AWM Assertive FoF comment - Jul 05 - Fund Manager Comment19 Sep 2005
The South African market had a sparkling month in July, with all the asset classes performing very well and delivering exceptional returns. The general consensus is that, based upon the current economic data being published, the local economy is in good health, with low inflation and vibrant growth. An additional factor to be positive about is that fact that foreign players are becoming more risk tolerant and are starting to show a strong interest in the emerging markets, as indicated by the shrinking yield spread between emerging market and US treasury bonds. From a domestic perspective, net foreign purchases of SA-listed securities are also evident. This renewed interest is creating additional demand and is helping to push local investment returns.

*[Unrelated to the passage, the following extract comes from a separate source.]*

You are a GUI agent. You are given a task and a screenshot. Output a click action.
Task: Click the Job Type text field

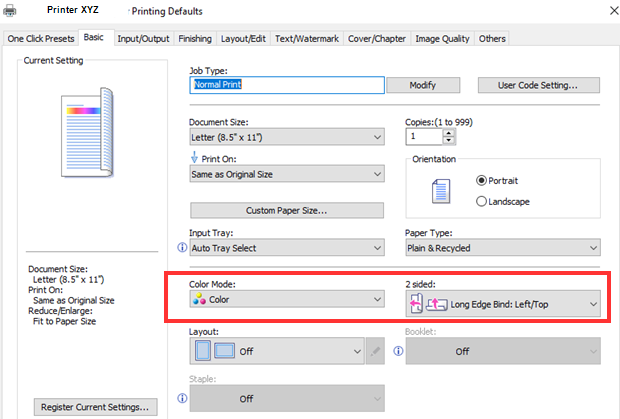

The FTSE/JSE All Share Index showed a total return of 7.2% for the month and is now up 21.8% for the year. Monthly returns were generally good, with industrials (9.0%) and financials (7.8%) outperforming resources (5.0%). Best-performing sectors included pharmaceuticals and leisure, while the mining, financial and paper sectors experienced negative months.

On the fixed interest side, most of the action was in the longer bonds that benefited from a stronger rand and subdued inflation data. Both categories of bonds above the 7-year duration mark returned 1.4%, while the shorter-dated bonds returned 0.7%. The money market was stable and up 0.6% in July.